(TASK DESCRIPTION) Would you quote every entry exactly, dropping only the pictures?

Collected data entries
--- START ---
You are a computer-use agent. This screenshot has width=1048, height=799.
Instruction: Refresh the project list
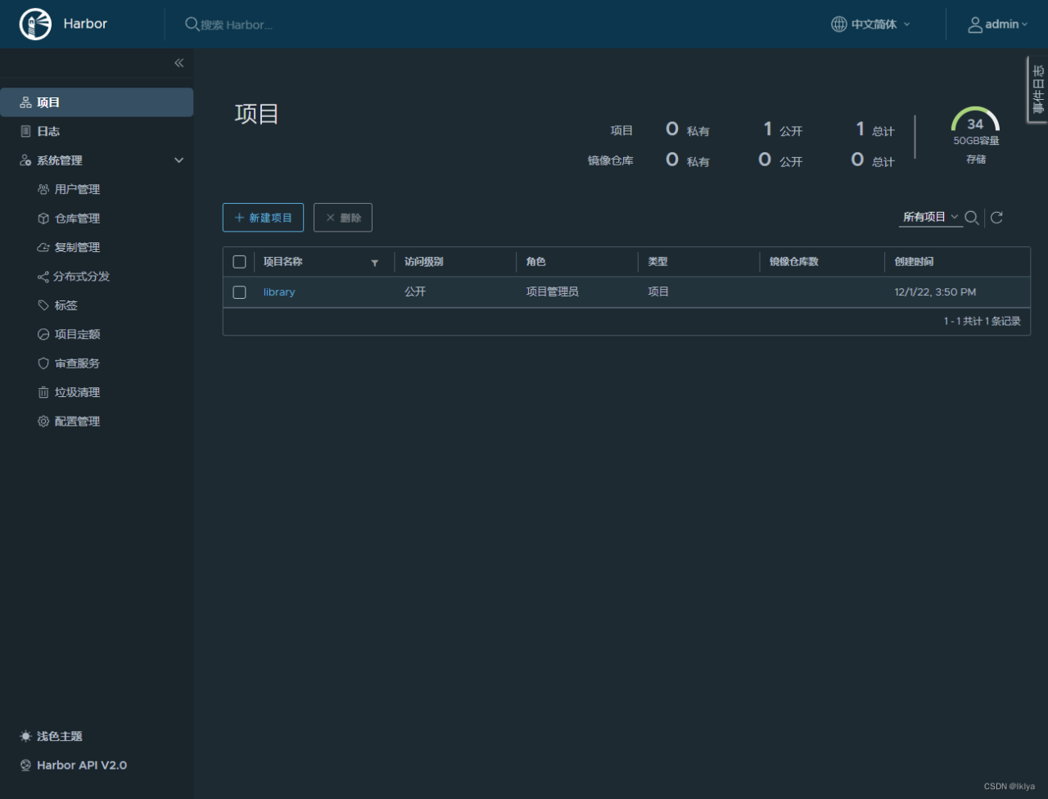[x=996, y=218]
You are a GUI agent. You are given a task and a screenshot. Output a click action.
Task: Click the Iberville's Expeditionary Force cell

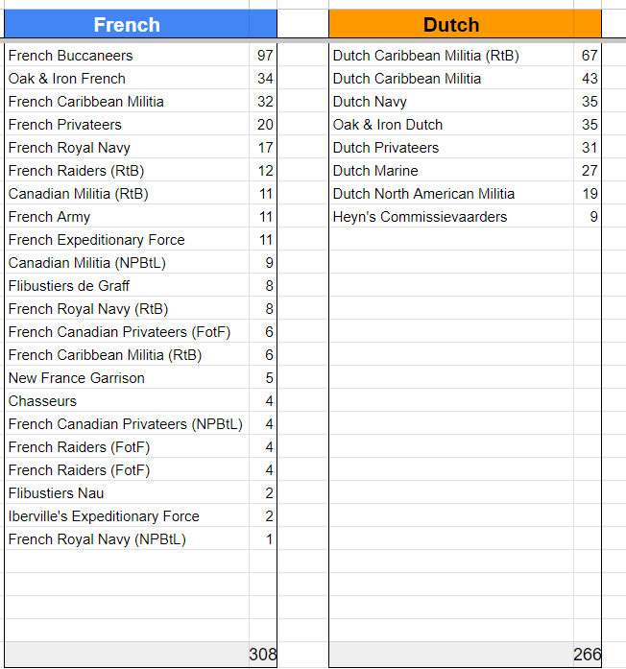tap(104, 516)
--- END ---
(ANSWER FOR THIS EXERCISE)
You are a computer-use agent. This screenshot has width=1048, height=799.
Instruction: Refresh the project list
[x=996, y=218]
You are a GUI agent. You are given a task and a screenshot. Output a click action.
Task: Click the Iberville's Expeditionary Force cell

tap(104, 516)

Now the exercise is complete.